Segment Start: Entries supplied
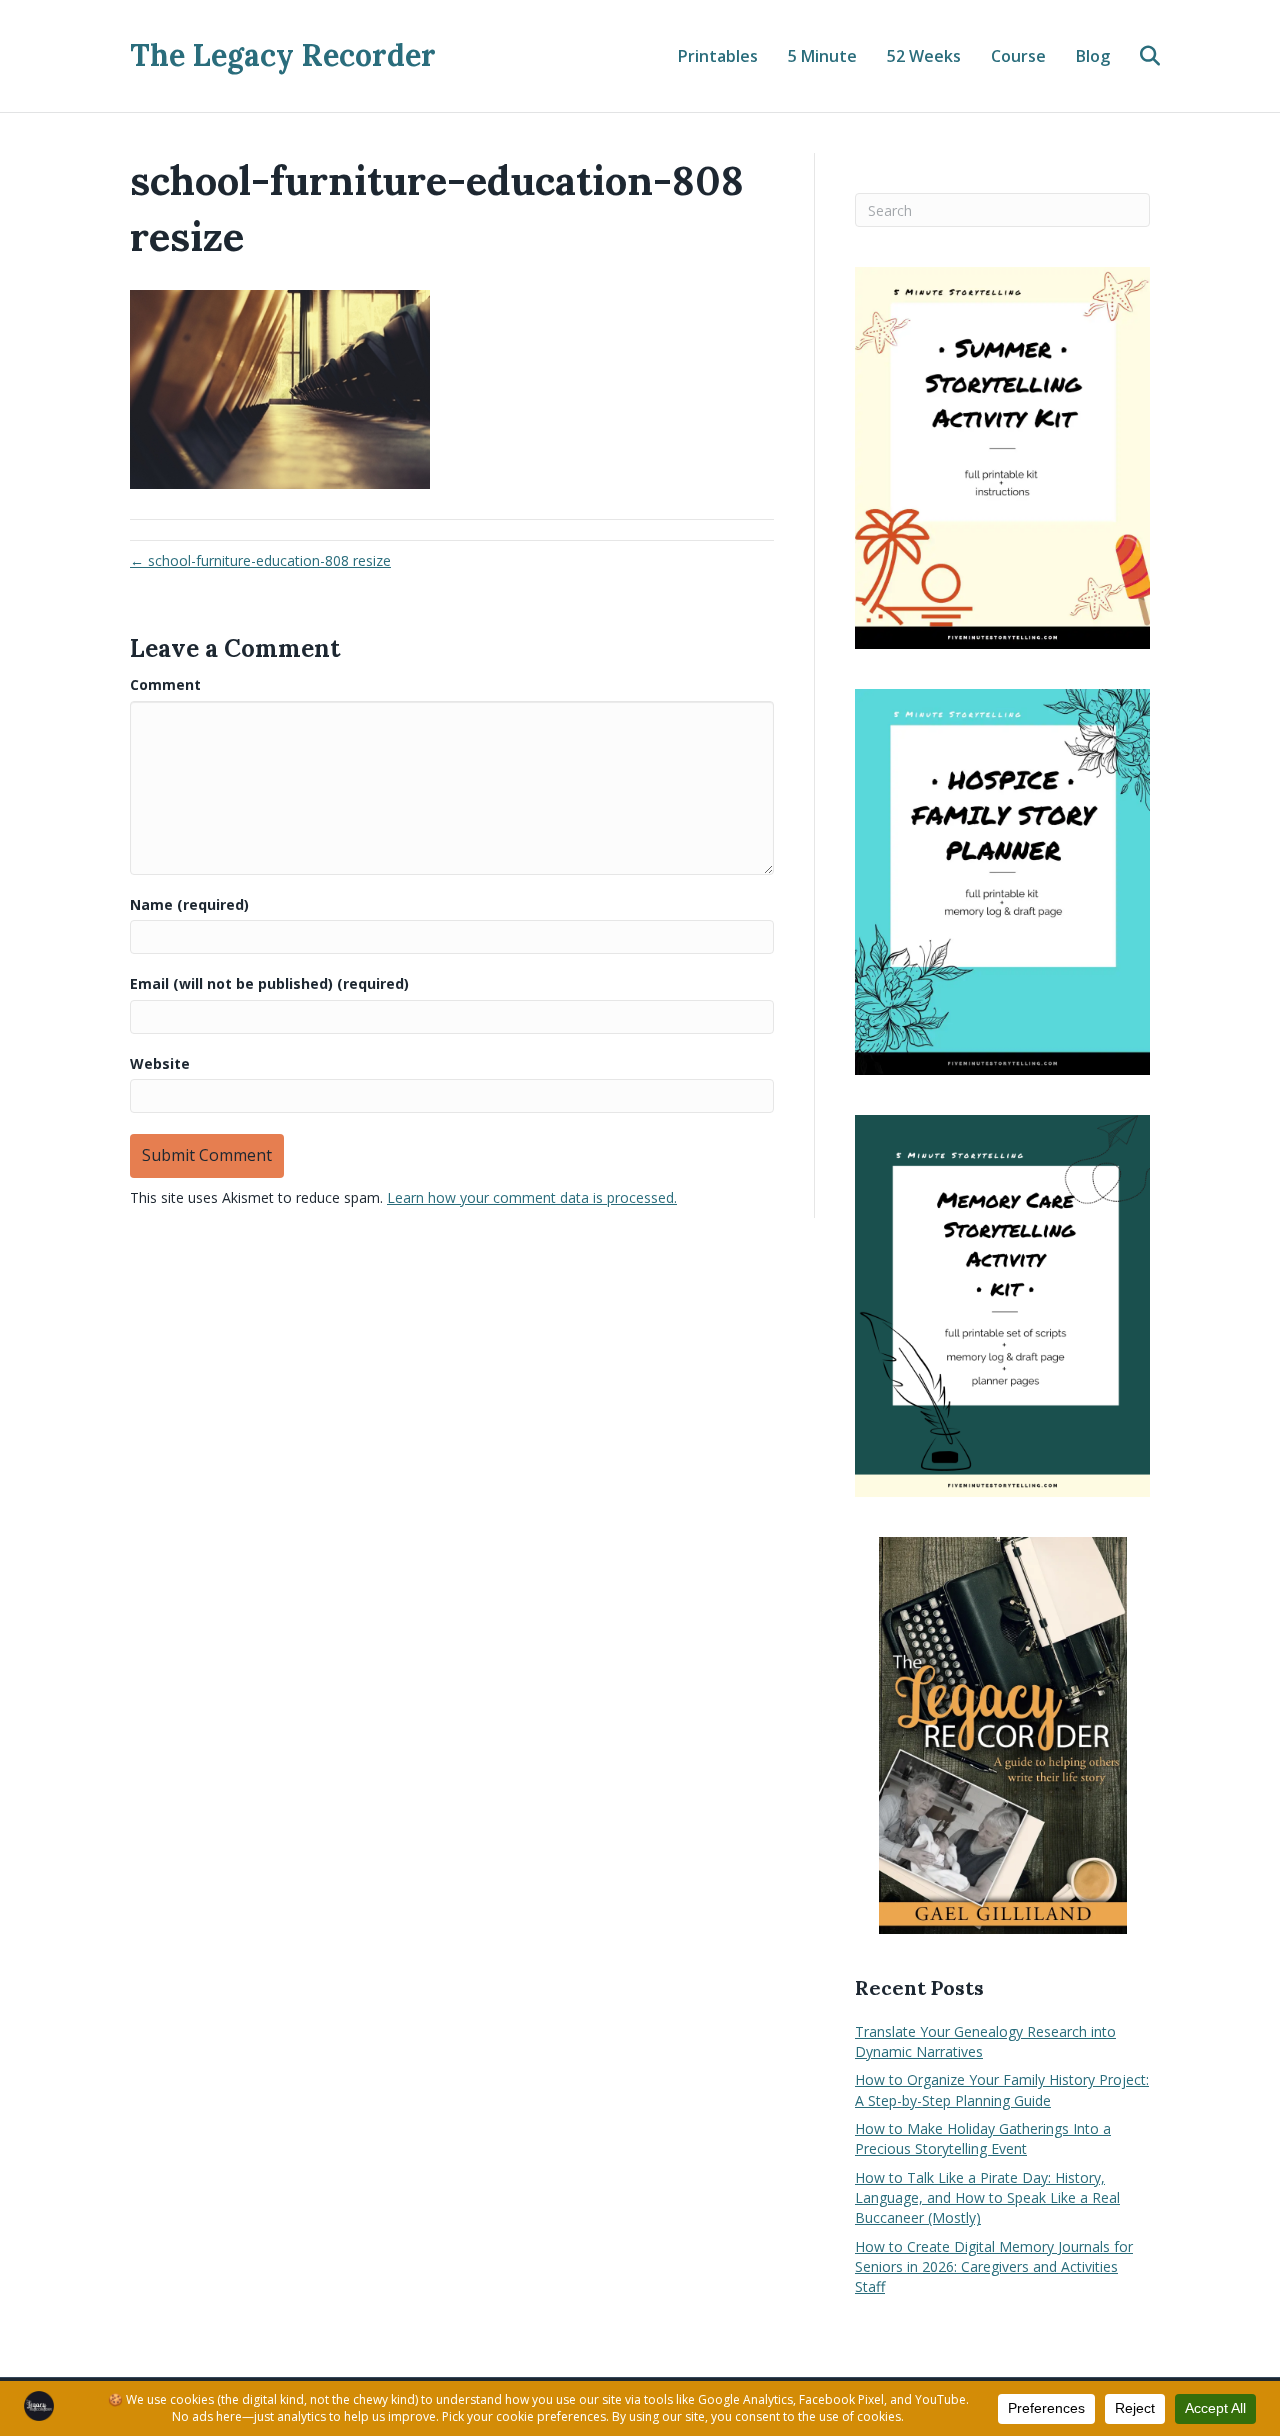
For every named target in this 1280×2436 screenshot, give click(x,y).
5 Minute (822, 56)
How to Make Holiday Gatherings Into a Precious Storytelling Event (983, 2138)
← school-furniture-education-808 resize (260, 560)
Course (1018, 56)
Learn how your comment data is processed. (532, 1197)
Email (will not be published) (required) (269, 983)
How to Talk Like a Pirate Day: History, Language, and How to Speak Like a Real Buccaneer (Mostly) (987, 2198)
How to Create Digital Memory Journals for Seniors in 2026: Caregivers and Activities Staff (994, 2267)
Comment (165, 684)
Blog (1093, 56)
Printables (718, 56)
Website (160, 1063)
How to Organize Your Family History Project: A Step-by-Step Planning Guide (1002, 2089)
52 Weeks (924, 56)
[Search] (1137, 56)
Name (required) (189, 904)
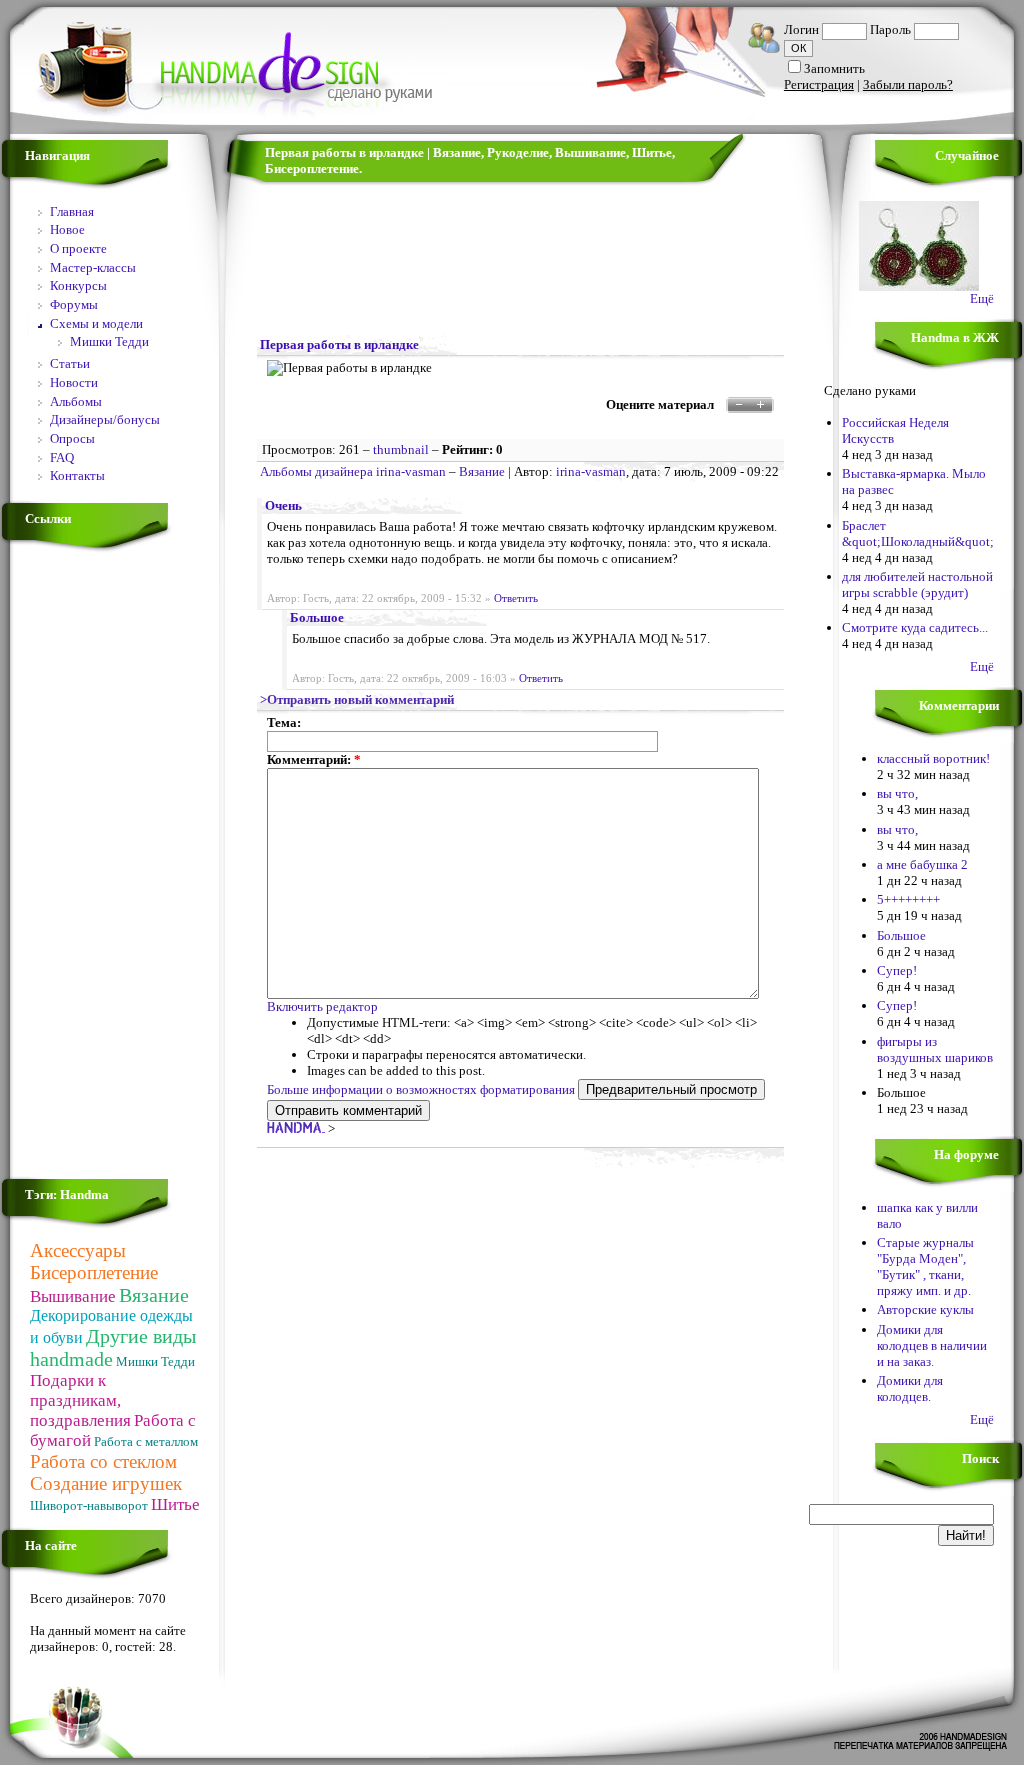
Segment End: Entries supplied
Transcribe, please, the lines from the one holding "How to Talk" to the final line of the material, both included, exactly and with no extra lines, and skip the pictures.

How to Talk Like a Pirate Day: History, Language, and How to Speak Like a Real Buccaneer (Mostly) (987, 2198)
How to Create Digital Memory Journals for Seniors in 2026: Caregivers and Activities Staff (994, 2267)
Comment (165, 684)
Blog (1093, 56)
Printables (718, 56)
Website (160, 1063)
How to Organize Your Family History Project: A Step-by-Step Planning Guide (1002, 2089)
52 Weeks (924, 56)
[Search] (1137, 56)
Name (required) (189, 904)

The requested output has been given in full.